In my last post I explored the phenomenon of the reluctant reader, concluding that both graphic novel formats and humor can be key to ditching the X Box in favor of a book.  Not every writer can whip out a graphic novel, but most of us can make our writing funnier.  In the next two posts, I’ll talk about what makes writing funny, how to get more (but not too much) funny into your writing, and how to identify books for middle grade readers that don’t equate funny with the words “fart” and “butt.”   (Am I right, weary parent?)

 It’s All About That Layering  

To paraphrase Winston Churchill, good humorous fiction is a chuckle wrapped in a guffaw inside a knowing smile.  By that I mean that, while Meghan Trainor may be all about that bass, true humorous fiction is all about that layering. Some jokes take a full chapter to develop, some take several chapters, and some even take the whole book.  In this post we’ll focus on the simplest layer, the thin veneer, if you will, of humor: the famous (and infamous) one-liner.

Did you hear the one about the one-liner?  (. . . it felt all a-groan)

One-liners are quick, one-dimensional jokes most anyone can write now and then.  Part of the reason they are so easy to write is that there are a myriad of forms to choose from.
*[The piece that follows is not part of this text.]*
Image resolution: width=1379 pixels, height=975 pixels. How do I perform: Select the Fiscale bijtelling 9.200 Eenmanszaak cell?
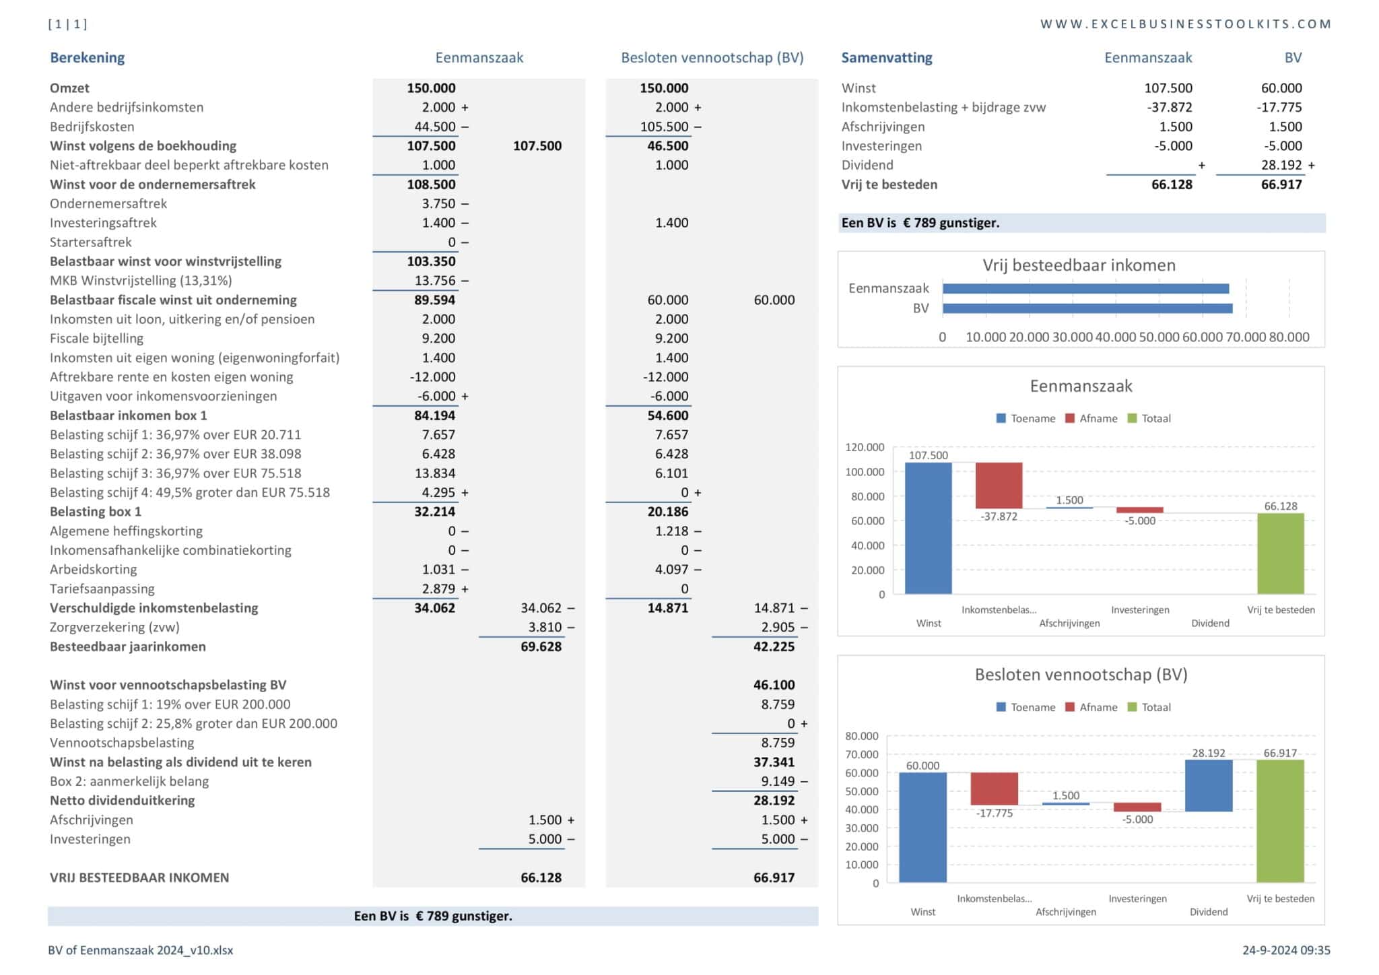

Here are some common categories along with examples from my novels Kibble Talk and Dog Goner (from my ongoing Kibble Talk series).

 1. EXAGGERATION.        Zach is so thin and bony he could hoola hoop with a Cheerio.

 I do a lot of exaggerating in my novels and it can be a blast to write—I just let my mind spiral out in ever more ridiculous circles until I hit the right image.  But two caveats.

First, it is easy to be overly cruel.  If you are writing for children, a little wincing on the part of your readers is okay as long as it’s only a tiny little wince and it’s accompanied by a chuckle.  If you’re writing for adults, you can go for the gut punch, but again, there must be a correspondingly impactful laugh.

Second, if you are writing in first person dialogue, make sure your language conforms to the way your character (in terms of age, education, etc.) would speak and think about the world.  In the example above, a nine year old is describing her best friend’s super skinny older brother. Your average nine year old is familiar with both hoola hooping and Cheerios cereal. On the other hand, your average nine-year-old would not be so familiar (one hopes) with someone being so skinny he could fit into the barrel of a 9-gage shotgun.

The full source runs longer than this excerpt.